Last updated 4 months ago

Please note: the OMG Network is still in development, and some details cannot yet be included. This knowledge base will be revised regularly to include updates and additional details.

Hazards of Centralization

On a global scale, centralization in monetary systems create and perpetuate inequality: a tiny minority of people act as gatekeepers to the vast majority of the world’s wealth. Wealth buys power, power begets wealth, and resources are siphoned into a black hole from which they rarely return: the richest 1% of people own more wealth than the rest of the planet combined and this disparity is only increasing.
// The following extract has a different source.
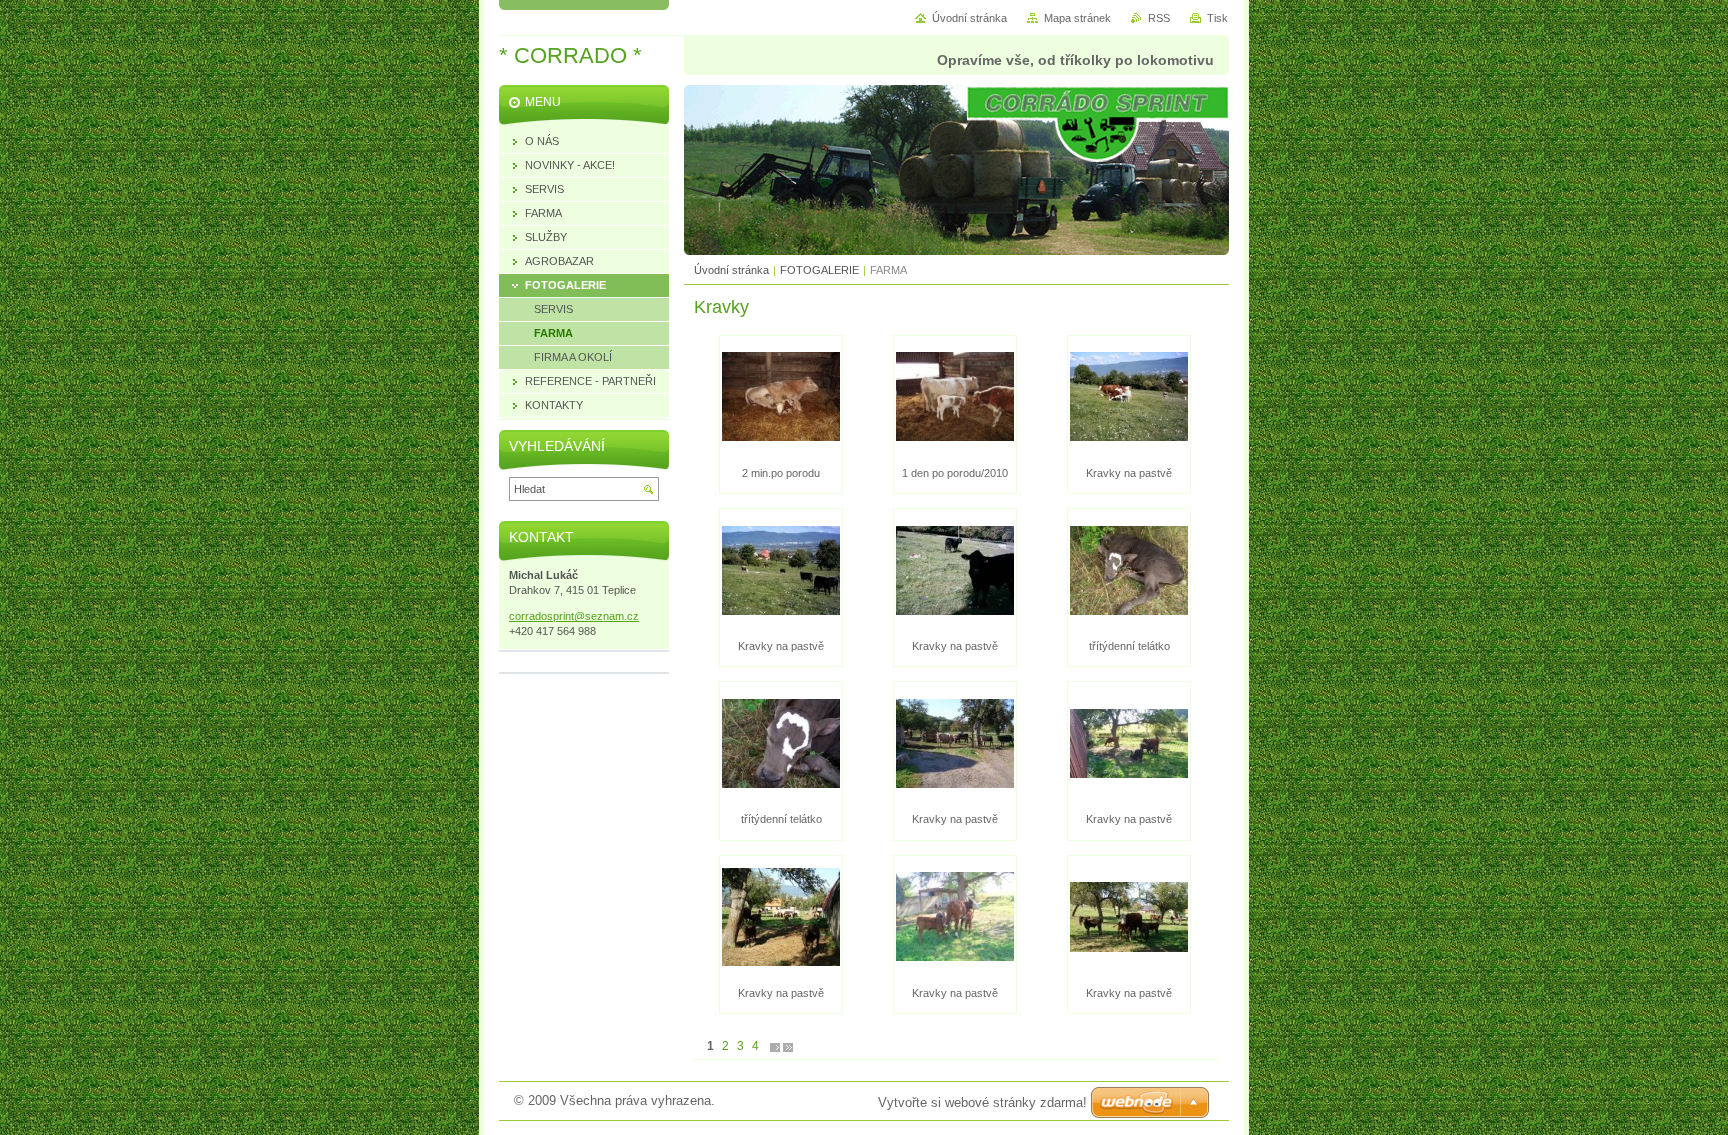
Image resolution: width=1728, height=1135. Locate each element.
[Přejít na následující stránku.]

Our current financial institutions don’t just enable this hoarding of wealth (whether intentionally or inadvertently), they also control the channels by which ordinary people can hold and move money, and impose regressive fee structures which make it very expensive to be poor. Many banks now impose fees on accounts that do not maintain a high enough balance - literally charging customers for not having enough money

Even for the consumer who can maintain a healthy account balance, avoid crushing debt and manage to establish a comfortable financial position, privatized systems are motivated by profit first before customers’ needs. They charge a lot to use, are kind of unpleasant, and are resistant to improvements that don't first improve conditions for owners. No ‘interoperability' between networks means customers must juggle many accounts, wallets and payment systems, often paying high fees to transfer money or assets between networks.
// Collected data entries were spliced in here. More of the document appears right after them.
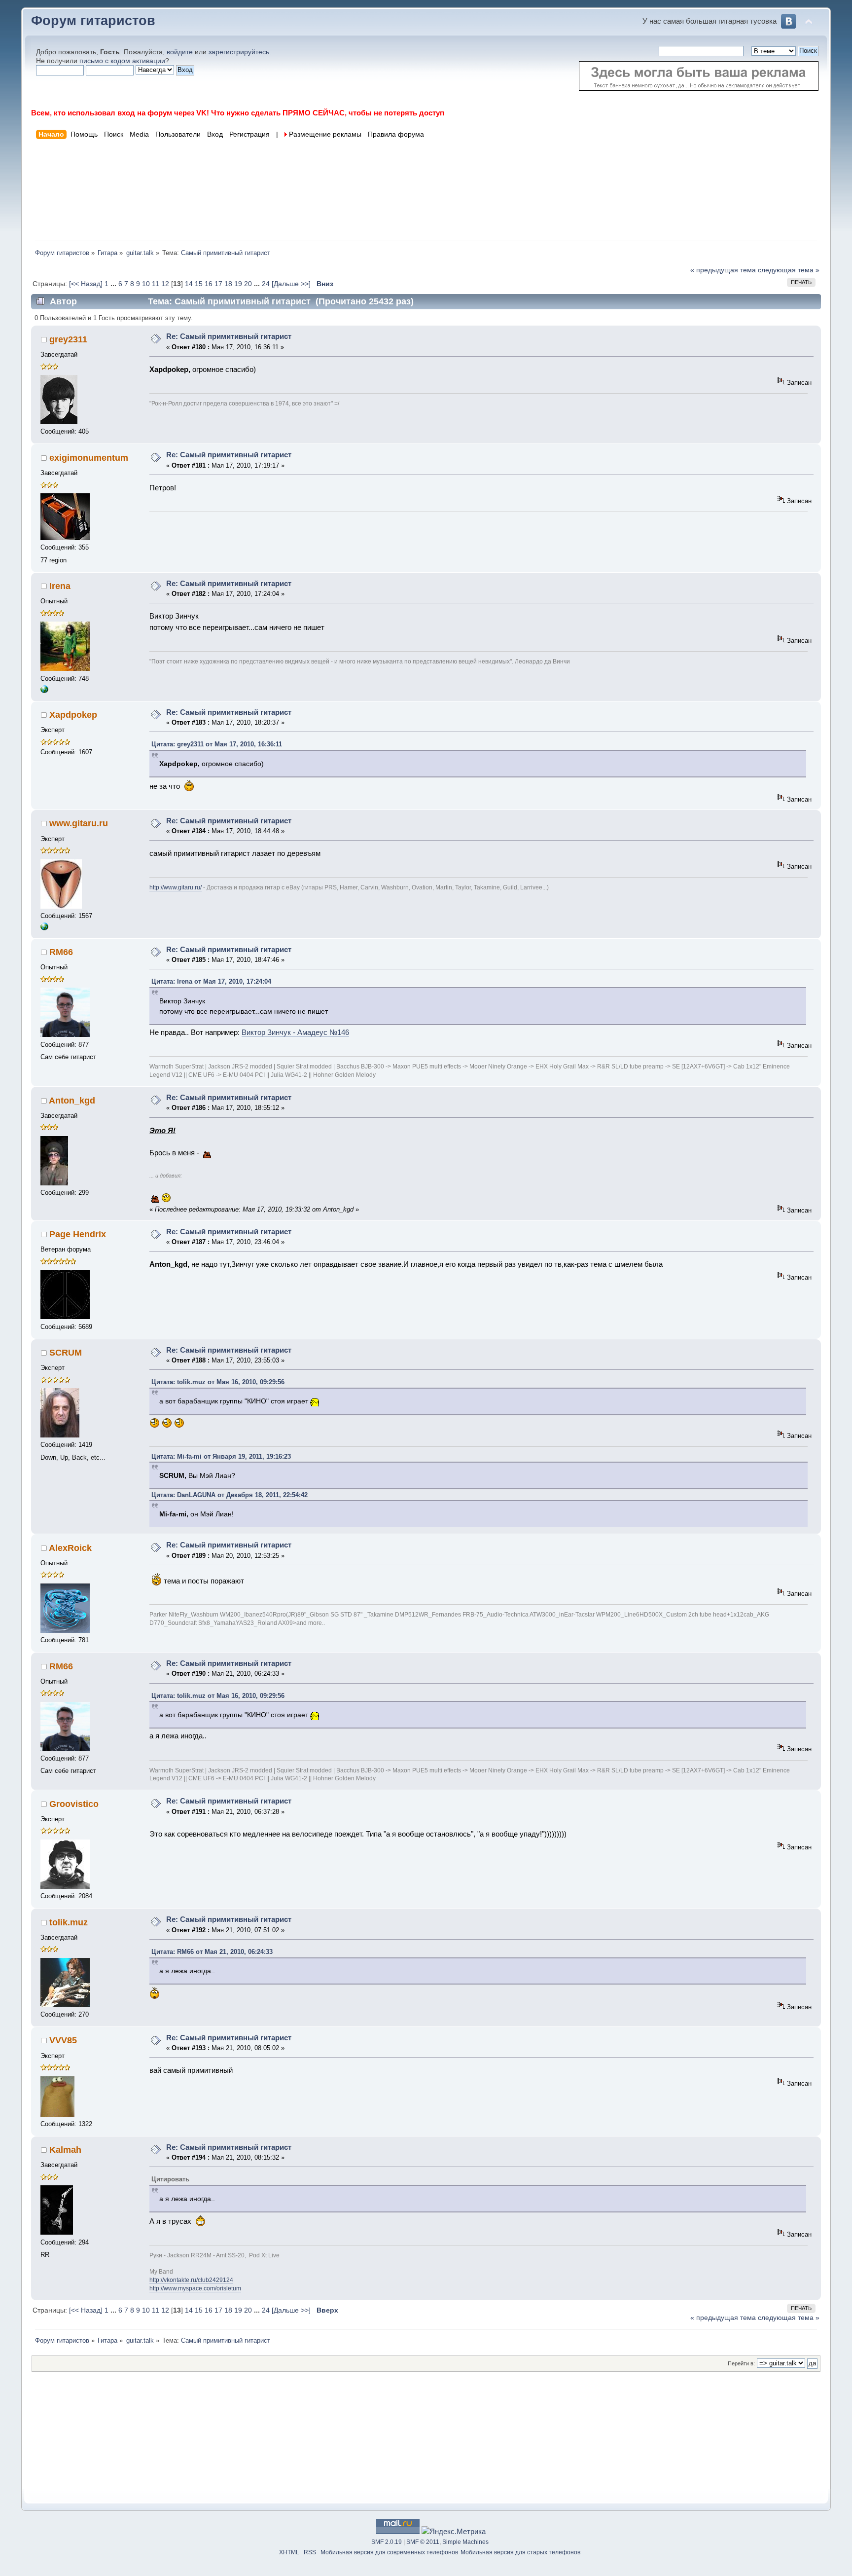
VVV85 (63, 2040)
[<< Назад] (87, 284)
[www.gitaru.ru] (44, 928)
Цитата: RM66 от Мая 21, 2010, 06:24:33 (212, 1951)
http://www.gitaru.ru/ (175, 887)
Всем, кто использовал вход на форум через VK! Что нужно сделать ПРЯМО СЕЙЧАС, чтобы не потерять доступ (237, 113)
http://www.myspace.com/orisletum (195, 2288)
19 (238, 284)
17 (218, 284)
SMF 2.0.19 (386, 2542)
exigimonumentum (88, 458)
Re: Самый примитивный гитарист (228, 336)
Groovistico (74, 1804)
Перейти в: (741, 2363)
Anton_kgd (72, 1100)
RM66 (61, 952)
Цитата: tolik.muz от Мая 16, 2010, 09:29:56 (217, 1382)
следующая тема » (788, 270)
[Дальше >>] (292, 284)
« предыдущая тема (723, 270)
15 (199, 284)
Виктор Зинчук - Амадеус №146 (295, 1032)
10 (146, 284)
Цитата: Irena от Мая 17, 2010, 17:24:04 (211, 981)
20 (248, 284)
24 (266, 284)
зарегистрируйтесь (239, 52)
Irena (60, 586)
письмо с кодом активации (122, 61)
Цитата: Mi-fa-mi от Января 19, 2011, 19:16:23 (221, 1456)
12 (165, 284)
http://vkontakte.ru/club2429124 (191, 2280)
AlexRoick (70, 1548)
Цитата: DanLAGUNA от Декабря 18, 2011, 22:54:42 (229, 1495)
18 (228, 284)
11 (155, 284)
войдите (180, 52)
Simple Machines (465, 2542)
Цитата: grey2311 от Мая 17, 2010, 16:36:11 (216, 744)
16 (209, 284)
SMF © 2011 (422, 2542)
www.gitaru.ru (78, 823)
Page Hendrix (77, 1234)
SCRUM (65, 1353)
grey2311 (68, 339)
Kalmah (65, 2150)
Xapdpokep (73, 715)
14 (189, 284)
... (114, 284)
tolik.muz (68, 1922)
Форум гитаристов (93, 20)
On OMG’s decentralized network, transaction fees will directly reflect the actual cost of validation, not the whims of a third party. Fees serve as an incentive to validators to enforce consensus across the network, rather than funneling to a central self-enriching authority. The cost of using the network is no more or less than the cost of maintaining it.

The OMG network is also optimized for interoperability: providers can allow their customers to send and receive payments not only inside their own channels, but also cross-channel. The OMG network allows for seamless interchange between wallets, while the OMG blockchain keeps a universal ledger of every wallet’s current balance.

As long as everyday users have no other option, financial institutions have no incentive to change (and to be fair, these institutions haven’t really had a better alternative either). With blockchain technology, we can now do better. Existing institutions that adopt this technology will be able to serve their users better, decrease fraud risk and improve efficiency. Institutions that do not may find themselves out-competed by the adopters.

OMG will use centralized mechanisms only ever as a transitional stage, with an understanding that decentralized mechanisms will replace them, along with the open-source culture of a public development progress. At no time will Omise or OmiseGO charge rent on the network or impose mandatory fees on network users other than those earned in the same way as anyone else - as validators on the network.